Giang Huong Tran, 23, Viet Hoang Nguyen, 30, and Thu Huong Nguyen, 49 were all sentenced by the Stafford Crown Court for modern slavery charges after reportedly trafficking girls as young as 16 and forcing them to work at different salons in the Midlands and South West without pay. Court documents revealed that the victims’ lack of immigration status, age, and social status were used by the accused to exploit them.
Thu Huong Nguyen, who employed two young women to work at Deluxe Nails for 60 hours per week without pay received a five-year sentence. Viet, who is the owner of Gorgeous Nails will be jailed for four years while Giang, her manager, was given a two-year suspended sentence for forced labor.
“The victims worked for no money and were trafficked between nail bars according to demand,” Crown Prosecution Service officer Eran Cutliffe was quoted as saying. “They were hidden from the authorities in order to avoid detection whilst being exploited in plain sight within our society.”
This is reportedly the first time forced labor offenders have been prosecuted from the Vietnamese community, according to IB Times.
“The defendants exploited the vulnerability and immigration status of these victims in order to move them around the UK for their own financial gain,” Cutliffe added.
The National Crime Agency worked with five police agencies including Staffordshire Police and Avon and Somerset Police in an extensive operation that eventually led to the suspects’ arrests in Bath and Burton-on-Trent.
One of the victims, a 16-year-old girl who was reported missing was tracked by the authorities working at Gorgeous Nails in Burton-on-Trent. Two other victims were discovered in the same location.
Deluxe Nails owner Thu was arrested following the arrest of Gorgeous Nails owner Viet and manager Giang. Cash amounting to $81,000 was found hidden inside a teddy bear inside Thu Huong Nguyen’s home in Bath.

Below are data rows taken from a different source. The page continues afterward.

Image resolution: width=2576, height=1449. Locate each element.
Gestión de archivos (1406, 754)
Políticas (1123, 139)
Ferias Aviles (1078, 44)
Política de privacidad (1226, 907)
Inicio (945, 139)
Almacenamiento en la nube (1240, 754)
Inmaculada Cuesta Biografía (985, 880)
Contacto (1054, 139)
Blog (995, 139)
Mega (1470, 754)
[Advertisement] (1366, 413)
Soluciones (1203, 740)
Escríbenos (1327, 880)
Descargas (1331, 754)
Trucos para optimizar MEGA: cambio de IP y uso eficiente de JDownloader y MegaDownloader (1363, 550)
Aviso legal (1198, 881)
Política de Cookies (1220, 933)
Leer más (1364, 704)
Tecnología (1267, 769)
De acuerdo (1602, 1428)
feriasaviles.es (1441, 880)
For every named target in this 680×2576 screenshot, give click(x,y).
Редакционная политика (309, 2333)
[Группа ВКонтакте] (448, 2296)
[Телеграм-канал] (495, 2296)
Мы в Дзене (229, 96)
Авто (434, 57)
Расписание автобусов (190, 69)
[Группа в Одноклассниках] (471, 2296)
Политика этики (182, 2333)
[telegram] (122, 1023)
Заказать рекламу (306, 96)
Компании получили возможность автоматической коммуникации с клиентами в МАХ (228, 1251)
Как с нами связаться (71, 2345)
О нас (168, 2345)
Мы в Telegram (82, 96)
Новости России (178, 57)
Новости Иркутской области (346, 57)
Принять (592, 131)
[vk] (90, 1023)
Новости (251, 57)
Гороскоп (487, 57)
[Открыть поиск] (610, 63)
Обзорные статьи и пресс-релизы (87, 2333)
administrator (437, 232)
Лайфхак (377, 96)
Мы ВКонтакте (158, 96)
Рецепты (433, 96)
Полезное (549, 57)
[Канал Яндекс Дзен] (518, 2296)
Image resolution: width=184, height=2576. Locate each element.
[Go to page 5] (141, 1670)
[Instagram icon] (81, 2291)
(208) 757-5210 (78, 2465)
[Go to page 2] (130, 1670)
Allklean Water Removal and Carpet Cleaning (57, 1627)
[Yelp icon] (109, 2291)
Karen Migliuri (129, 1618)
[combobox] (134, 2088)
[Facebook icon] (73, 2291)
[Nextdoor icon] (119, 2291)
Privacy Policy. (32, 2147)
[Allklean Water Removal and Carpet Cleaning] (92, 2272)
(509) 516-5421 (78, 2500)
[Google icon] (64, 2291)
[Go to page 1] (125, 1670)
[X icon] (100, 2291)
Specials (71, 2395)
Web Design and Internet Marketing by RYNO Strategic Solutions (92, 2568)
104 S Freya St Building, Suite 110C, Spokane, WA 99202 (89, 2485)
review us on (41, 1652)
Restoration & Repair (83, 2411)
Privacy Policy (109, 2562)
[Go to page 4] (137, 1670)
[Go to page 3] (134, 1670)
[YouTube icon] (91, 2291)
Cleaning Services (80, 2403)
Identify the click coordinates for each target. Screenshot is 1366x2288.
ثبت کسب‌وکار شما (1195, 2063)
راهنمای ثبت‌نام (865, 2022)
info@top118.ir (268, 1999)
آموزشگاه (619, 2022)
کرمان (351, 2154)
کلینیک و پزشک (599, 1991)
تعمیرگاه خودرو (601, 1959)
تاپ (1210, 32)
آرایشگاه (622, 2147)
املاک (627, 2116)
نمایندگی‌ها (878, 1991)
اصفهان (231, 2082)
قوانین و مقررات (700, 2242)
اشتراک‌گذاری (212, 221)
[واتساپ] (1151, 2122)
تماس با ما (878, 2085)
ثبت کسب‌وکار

“These victims have had traumatic childhoods and were treated by traffickers as commodities – forced to live and work in unsuitable conditions, with little or no pay,”
Avon and Somerset Constabulary Detective Inspector Charlotte Tucker was quoted as saying
. “We’re pleased with the custodial sentences given out today and hope this case acts as a stark reminder of how modern slavery victims are working and living in plain sight.”